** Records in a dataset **

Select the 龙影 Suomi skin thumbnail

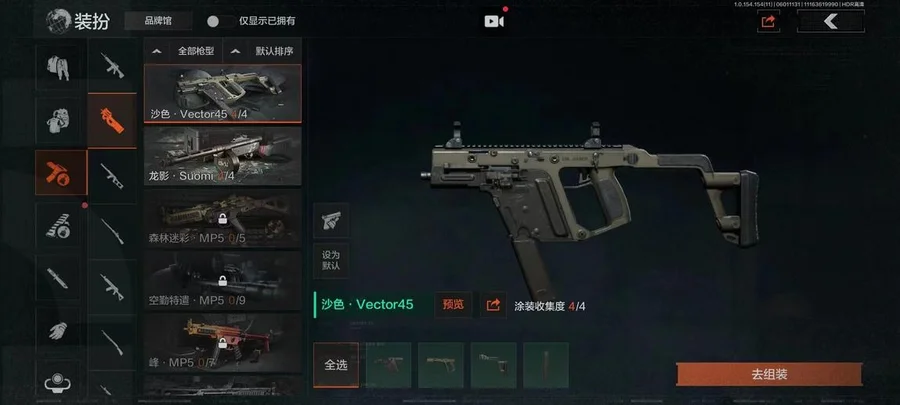[x=223, y=155]
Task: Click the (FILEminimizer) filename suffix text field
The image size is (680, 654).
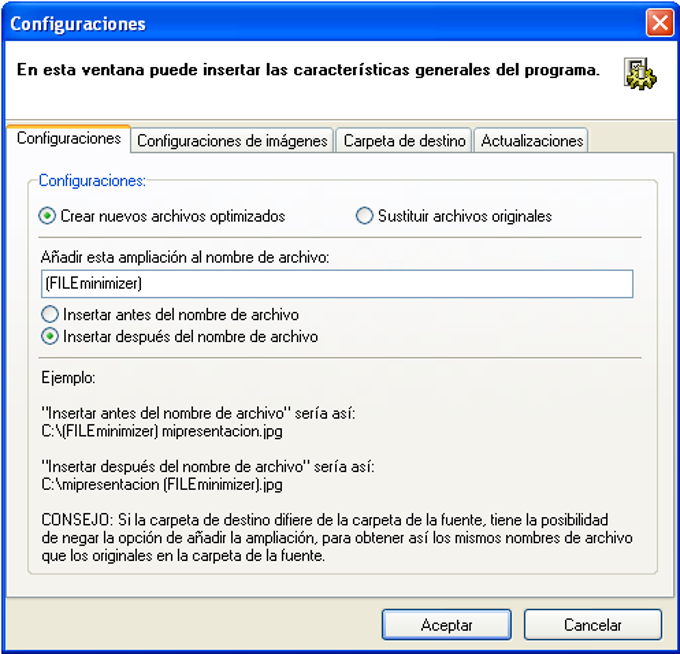Action: coord(337,284)
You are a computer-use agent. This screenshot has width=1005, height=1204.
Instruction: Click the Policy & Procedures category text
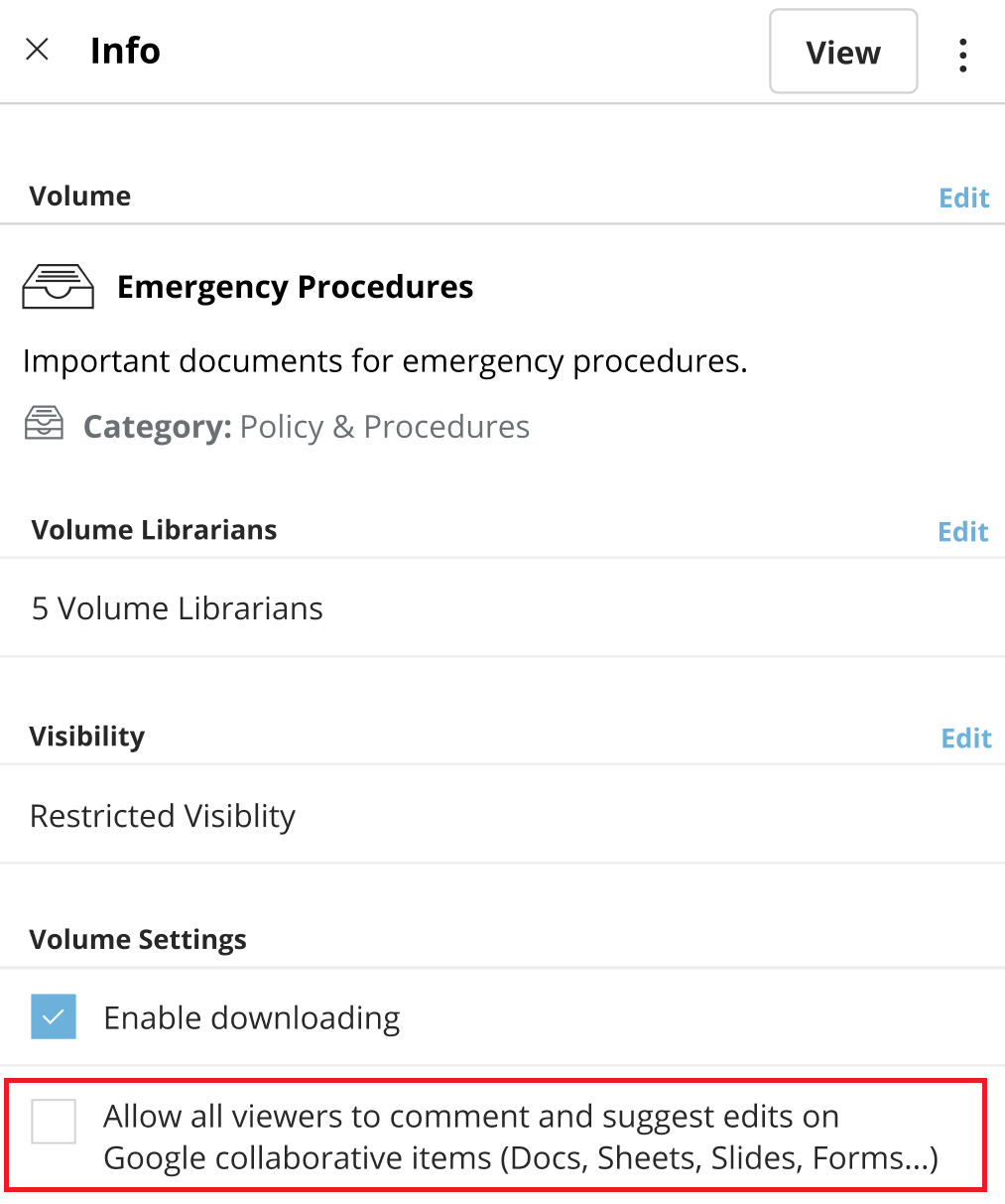tap(385, 426)
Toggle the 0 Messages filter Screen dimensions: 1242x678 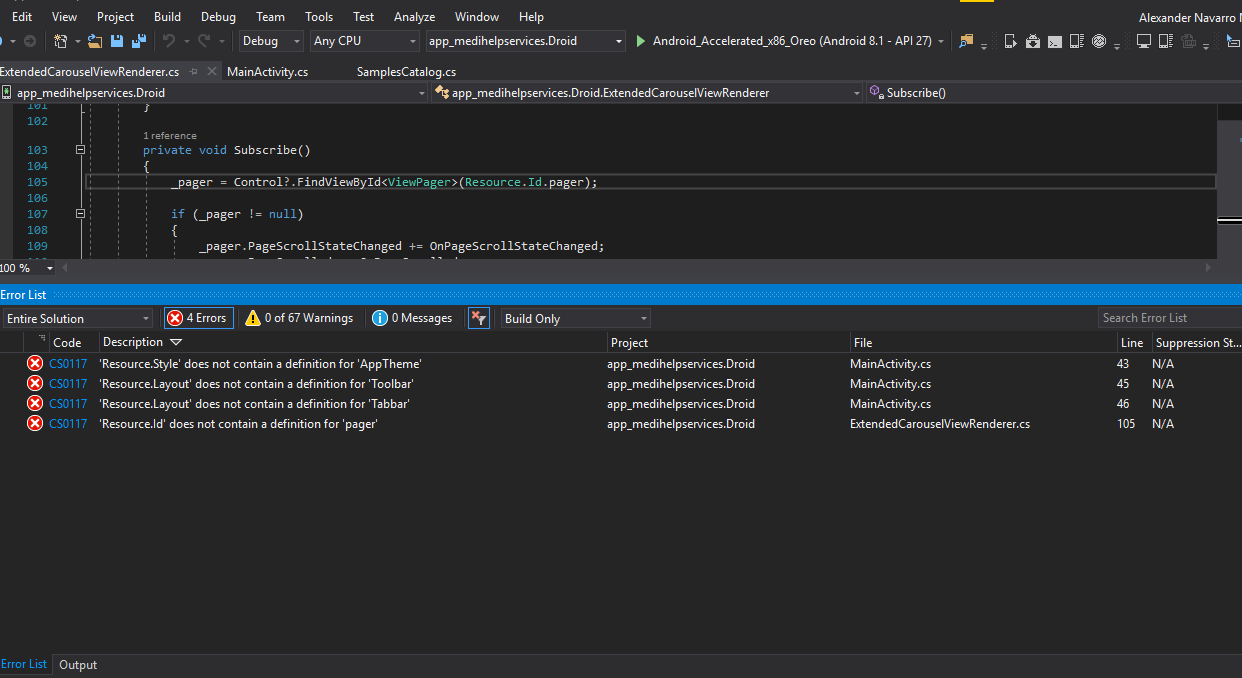point(412,317)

** Exercise instructions **
Pull out every line of the listing that contains the string "text", treating uppercase and lowercase as different.

** Problem solution **
Task: Click the (FILEminimizer) filename suffix text field
Instruction: Click the Policy & Procedures category text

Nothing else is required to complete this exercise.